In the application of the multi-layer feedforward network of the BP algorithm, the most common application is the single hidden layer network. A single hidden layer feedforward network is also called a three-layer feedforward network, including an input layer, a hidden layer, and an output layer. As shown.

In a three-layer feedforward network, the input vector is X = ( x1 , x2...

Xn)T, which can introduce thresholds for hidden layer neurons; the hidden layer output vector is Y = ( y1 , y2...

Ym)T, which can introduce thresholds for the output layer neurons; the output layer output vector is O = ( o1 , o2...

Ol)T; the expected output vector is d = ( d1 , d2...

Dl)T.

The weight matrix of the input layer to the hidden layer is represented by V V = ( v1 , v2...

Vt...

Vm)T, where the column vector vt is the weight vector corresponding to the tth neuron of the hidden layer; the weight matrix of the hidden layer to the output layer is W = ( w1 , w2...

Wt...

Wl)T, where the column vector vt is the weight vector corresponding to the tth neuron of the hidden layer.

The following is a mathematical analysis of the relationship between the signals of the layers: for the input layer O k = f ( net k)

k = 1 , 2...

l net k =∑w jk yj

k = 1 , 2...

l , j∈<0 , m> for the hidden layer yj = f ( net j) j = 1 , 2...

m net j =∑w ij xi

j = 1 , 2...

m , i∈<0 , m> In the above two equations, the transfer function f ( x) uses the unipolar Sigmoid function f ( x) = 1 - e?

x / 1 + e?

x Because f(x) has continuous and conductive characteristics, and has f'(x) = f(x) <1 - f(x) > 3 programmed air conditioner control process, room leakage, people, things The number of rooms, the number of door opening and closing, etc. are all uncertain factors. The refrigeration capacity is also nonlinearly related to the compressor speed. Therefore, the fuzzy control is more accurate than the traditional control, the transition process is excellent, and the comfort is high. The control system is as shown.

The error E of the two is calculated based on the temperature value measured by the temperature sensor and the demand thermometer input by the user, and the error change rate d E/dt is calculated. These two sets of data are converted into input ranges as input values ​​for the network. Learning by BP

The law trains the network, and the training process of the network is done independently on the computer. The input value is passed through the network to obtain a corresponding output value, and then the output value is converted into the range of the control domain, and the compressor is controlled in real time. 3 The basic programming steps of the 1BP learning algorithm are as follows.

(1) Initialization "A random number is assigned to the weight matrix V, W, where V is a matrix of 2 by 2, and W is a matrix of 2 by 1. The sample mode counter p and the training number counter q are set to 1, and the error E is set. 0, the learning rate n is set to 0 - l decimal, the precision E min achieved after network training is set to a positive decimal; (2) input training sample pairs: the sample is given by experts and technicians based on experimental experience Data. How to select and process the sample is described in detail below. Calculate the output of each layer, assign the values ​​of the vector array X and d according to the sample, and calculate the components in Y and O; (3) Calculate the network output error: Set the common P For training samples, the network has different errors for the different samples E < p> , with the largest one E max representing the total error of the network; (4) calculating the error signals of each layer: G < k> , H < k>; (5) Adjust the weights of each layer to calculate the components in W and V; (6) Check whether all the samples are rotated once. If p < P - 1, the counters p and q increase by 1, return to step (2), otherwise turn Step (7); (7) Check if the total network error reaches the accuracy It is required that if E < E min, the training ends, otherwise E is set to 0, p is set to 0, and step (2) is returned.

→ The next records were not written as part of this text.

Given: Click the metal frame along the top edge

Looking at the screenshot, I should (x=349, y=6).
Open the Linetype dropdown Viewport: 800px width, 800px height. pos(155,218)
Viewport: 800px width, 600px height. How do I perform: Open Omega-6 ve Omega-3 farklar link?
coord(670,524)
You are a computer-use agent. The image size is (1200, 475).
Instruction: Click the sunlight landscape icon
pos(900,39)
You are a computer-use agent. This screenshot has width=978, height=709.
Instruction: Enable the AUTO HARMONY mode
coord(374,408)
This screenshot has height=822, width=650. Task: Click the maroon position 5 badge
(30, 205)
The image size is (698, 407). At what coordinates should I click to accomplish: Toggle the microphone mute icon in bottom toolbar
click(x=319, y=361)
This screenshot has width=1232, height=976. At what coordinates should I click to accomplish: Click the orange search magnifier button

3 1 2 Sample selection and processing Since the input and output data of the BP network are required to be within the < 0 , 1 > interval, the input data needs to be scale-converted and transformed into the interval. In this way, the network training can give the input components an equally important position from the beginning; after the transformation, the neuron output can be prevented from being saturated due to the excessive absolute value of the net input, and then the weight is adjusted into the flat region of the error surface; The training value adjusts the weight of the total error of the output, so that the relative error of the output component with small fraction of the total error is large, and the problem that the absolute error of the large-valued output component is large and the absolute error of the output component of the small value is small is solved.

The typical response curve for a refrigeration air conditioning temperature control system is shown. We will summarize the requirements for refrigeration control at various stages of the dynamic process of the system by analyzing this response curve.

AB stage: This is the lagging stage of the system. In order to obtain a faster descent speed, the cooling capacity should be increased, and the characteristics of the system are: E < 0, d E/ dt = 0. BC phase: This is the startup phase of the system. When the output starts to track, the cooling capacity should be increased to make the output have a shorter response time. When the output is close to the steady state value, the cooling capacity should be gradually reduced to reduce the overshoot. At this time, the system is characterized by E < 0 and d E/ dt > 0.

CD stage: It is the stage in which the system develops toward the direction of deviation increase. The control should be strengthened to minimize the overshoot and make the output return to the steady state value as much as possible. The characteristics of the system at this time are E > 0 and d E/ dt > 0. DE: Stage: It is the stage where the system reduces the deviation to the steady state. It is necessary to appropriately reduce the control and avoid the callback. At this time, the characteristics of the system are: E < 0, d E/ dt < 0. EF phase: The system changes in the opposite direction of the steady state. At this time, it should be properly controlled to make the system return to the given value as much as possible. The characteristics of the system at this time are E > 0 and d E/ dt < 0. FG stage: The system presents a trend of gradually decreasing error. To be stable as soon as possible, the control effect should not be too strong, otherwise there will be another overshoot. At this time, the system is characterized by E < 0 and d E/ dt > 0.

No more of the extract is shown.